Martedì, 19 Ottobre 2021
Pigneto Pigneto / Via l'Aquila

Il Cinema Aquila all'associazione KShot: i gestori del Kino vincono il bando

Primo nella graduatoria approvata dal dipartimento Cultura con determina dirigenziale del 13 luglio, il centro culturale di via Perugia ha collaborato a più edizioni del Festival del Cinema

L'associazione KShot si aggiudica il cinema l'Aquila. A tre anni dalla chiusura per irregolarità amministrative legate alla precedente gestione, l'avamposto culturale che tanto è mancato al quartiere tornerà presto alla vita, tramite una regolare concessione a titolo gratuito del bene (confiscato alla Banda della Magliana) per sei anni. 

Del 13 luglio la determinazione dirigenziale del dipartimento Cultura che approva la graduatoria di merito, con la classifica delle proposte pervenute, otto in totale, quattro rigettate, due le finaliste.
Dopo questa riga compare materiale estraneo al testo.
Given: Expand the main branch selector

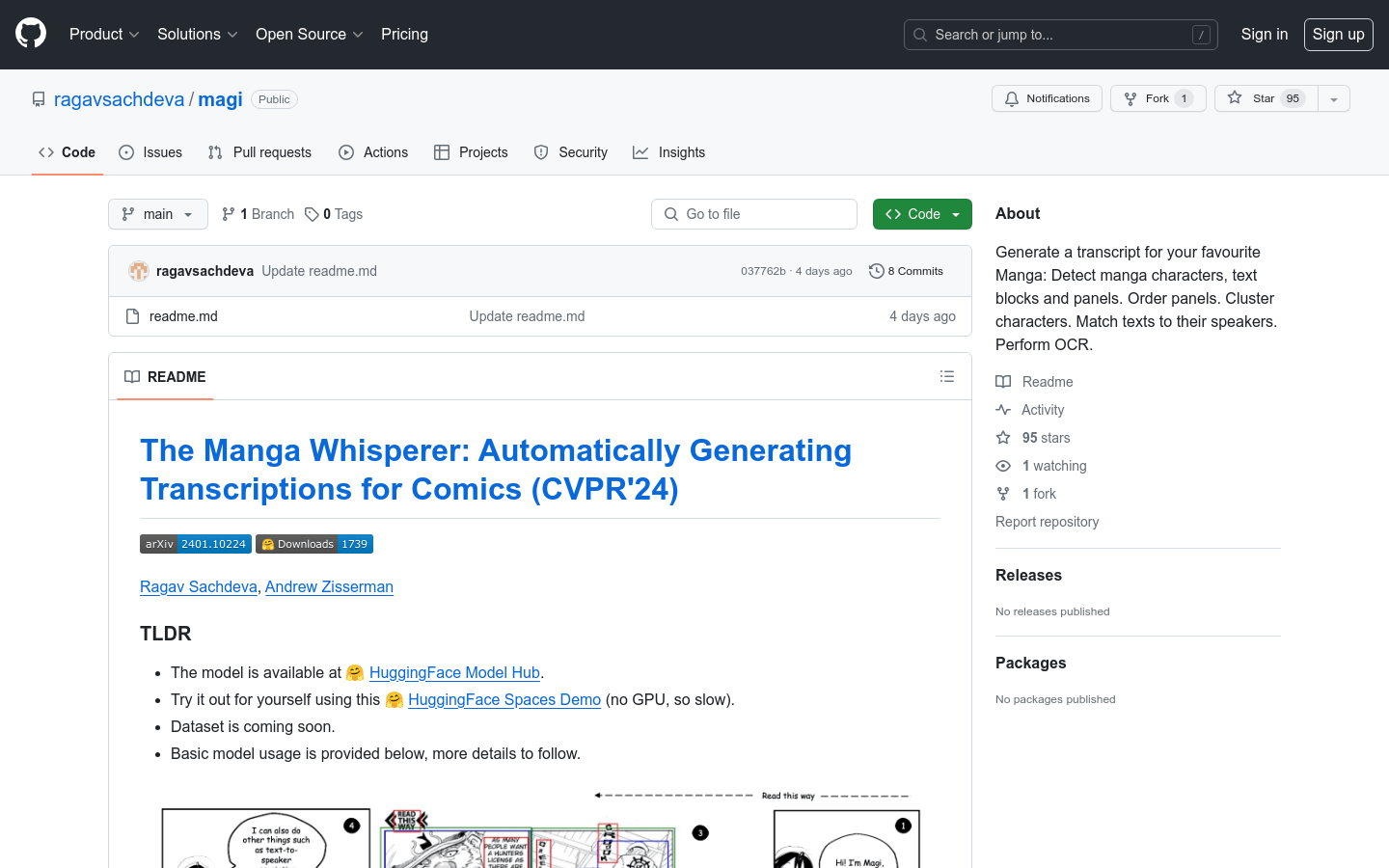Looking at the screenshot, I should point(158,214).
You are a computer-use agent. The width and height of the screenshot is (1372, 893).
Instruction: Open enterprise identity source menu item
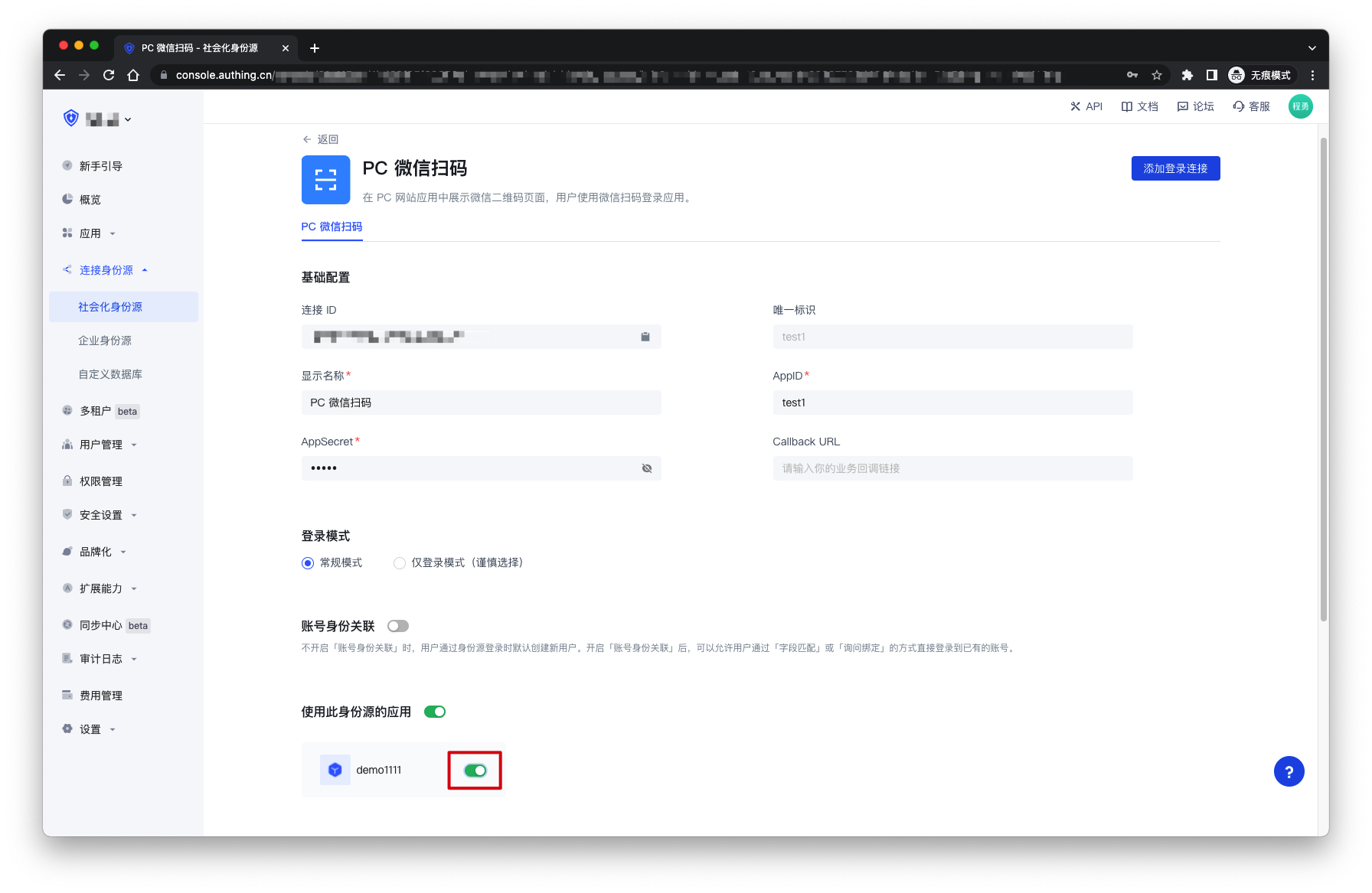105,341
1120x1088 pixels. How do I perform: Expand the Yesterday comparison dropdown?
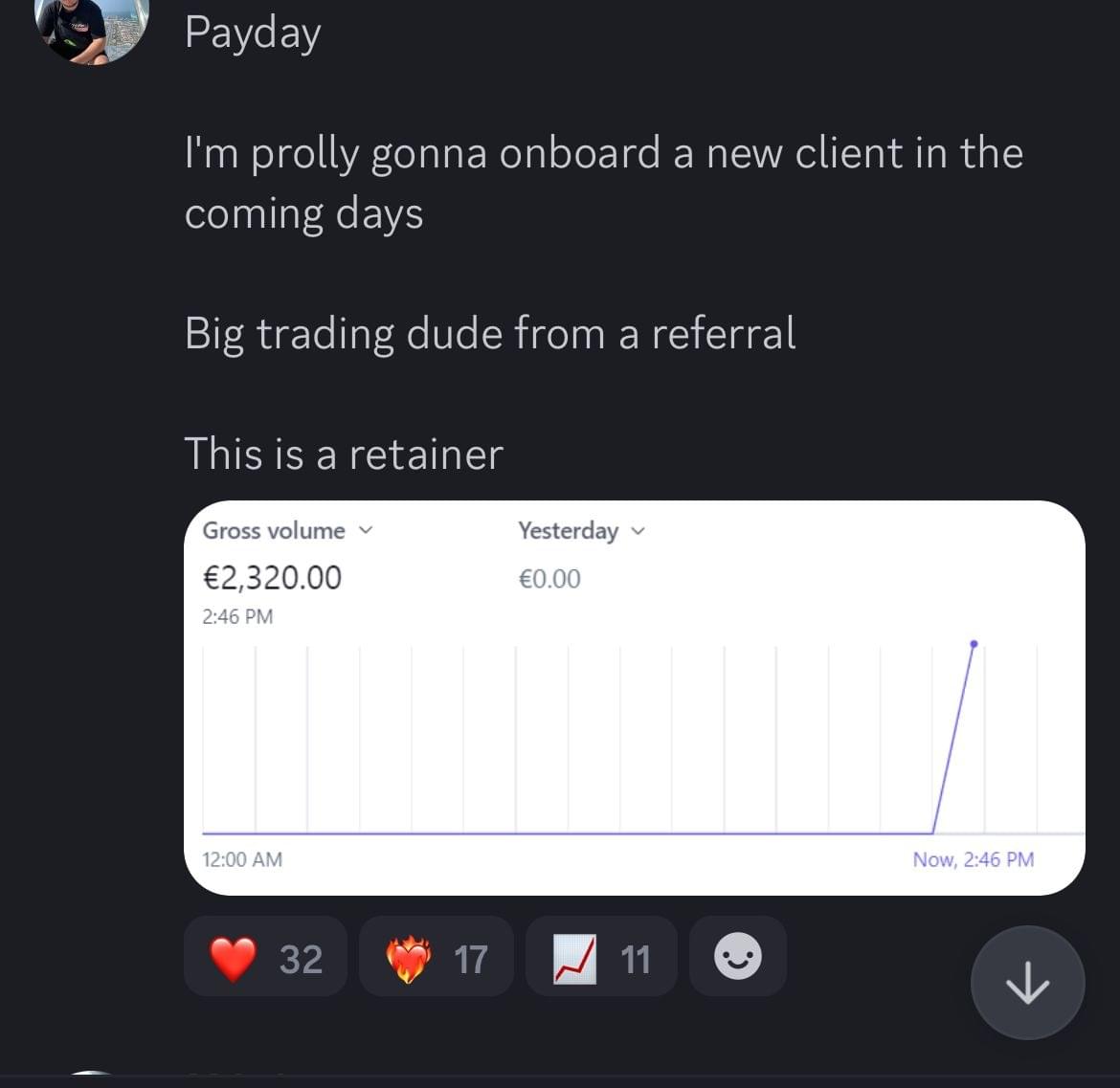[581, 530]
E Kshot in cima al podio, seguita da cinema Mundi Onlus, con il punteggio più alto (93/100) e il progetto più vicino a quanto emerso da Co' Roma, il laboratorio partecipato avviato dall'amministrazione comunale a settembre scorso. Una serie di incontri con la cittadinanza, chiamata a interagire anche tramite dei test on line, fino alla definizione delle linee guida che hanno orientato la redazione della gara. Dal percorso è emerso che i residenti vogliono un cinema sì, ma che sia anche presidio culturale e luogo di aggregazione sociale, e che tenga soprattutto conto del legame con la zona e le sue speficità. Aspetto quest'ultimo che ha forse premiato più di tutti i soci di Kshot. 

Chi sono i nuovi gestori 

Per quanto riguarda infatti la conoscenza del quartiere e delle sue peculiarità l'associazione vanta certamente un buon background. I suoi membri fanno capo al Kino di via Perugia, centro culturale dedicato al cinema contemporaneo e all’audiovisivo che ha cominiciato la propria attività nel febbraio del 2011 su iniziativa di 54 giovani professionisti del cinema italiano. Attori, produttori, sceneggiatori, ognuno di loro ha investito mille euro per far rinascere la piccola sala cinematografica Grauco. E tre anni dopo è nata un'altra sala gemella a Berlino. 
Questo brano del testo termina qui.